Entertainment

The Second Episode of 'Lucifer' Confirms Its Damnation

'Lucifer' tries to readjust itself after a shaky pilot, but still works best as a hate-watch.

by Brock Wilbur

The pilot episode of Lucifer, the show about Vertigo Sandman spin-off character (and painfully boring interpretation of Satan), failed to make any strong or interesting choices. The gist of it is that the devil — tired of being blatantly “bad” all the time — takes a vacation in L.A. where he runs a night club and sips whiskey while playing piano over techno beats. This version of Beelzebub loves the band Cage the Elephant and his superpowers include the ability to make people confess their darkest desires and standard immortality. When a celebrity who previously sold her soul to Lucifer is gunned down, he befriends a local cop whom he recognizes from some nude scene in a movie she made. From there, the show is a straightforward procedural in which one of the partnered officers just happens to be, y’know, “The Devil.” Also, there’s a subplot with a kid, a love triangle, and some borderline problematic commentary about rap music. Much like everyone involved in this cancellation-fodder, our heart is not in it.

“Lucifer, Stay. Good Devil.” centers around a murder-themed fashion show that soon escalates into actual murder. Officer Chloe Decker finds herself re-teaming with the titular weirdo from the pilot whom she essentially deputizes despite hating. The mythical elements of Lucifer serve as background ongoing mystery to the series with presumably nefarious angelic/demonic forces looming near. But can they really be all that villainous if their aim is to take down Lucifer?

We came back for the second episode hoping that some of the roughest edges of Lucifer would be smoothed out after the pilot. Sadly, that is not the case. These edges were simply the show Fox intended to make.

Frankly, it is an all-around feat to make the devil this boring. Honestly, SirPatStew from Starz’s Blunt Talk had more edge to him. We know none of you saw that show, but this is indeed a sick burn. Considering that this man is intended to be the personification of all evil, the fact that all Lucifer seems capable of is shaming people for their looks or forgetting that he once had sex with a given woman. Any man on the Sunset Strip can “neg” a chick, so why is the Devil operating on sub-Pick-Up Artist levels?

Oh, he also loves to blast Beck’s “Devils Haircut”, which is an altogether different form of evil from what the show promised us.
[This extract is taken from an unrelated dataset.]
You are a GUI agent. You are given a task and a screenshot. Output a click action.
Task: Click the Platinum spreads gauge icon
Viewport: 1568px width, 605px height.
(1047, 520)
Lucifer winks to its audience with no purpose or reason. The show feels even more outrageous given that NBC’s infinitely superior Constantine was [cancelled after only 13 episodes] (https://www.inverse.com/article/5261-constantine-will-live-on-in-arrow-this-fall).

The only light of narrative potential this episodes provides is the fact that Lucifer gets injured in a fight, suggesting that the longer he stays on Earth, the less invulnerable he becomes. Finally, some stakes. The third episode might altogether reveal that Lucifer isn’t the actual devil, but rather his ne’er-do-well son, which would actually improve the show immensely.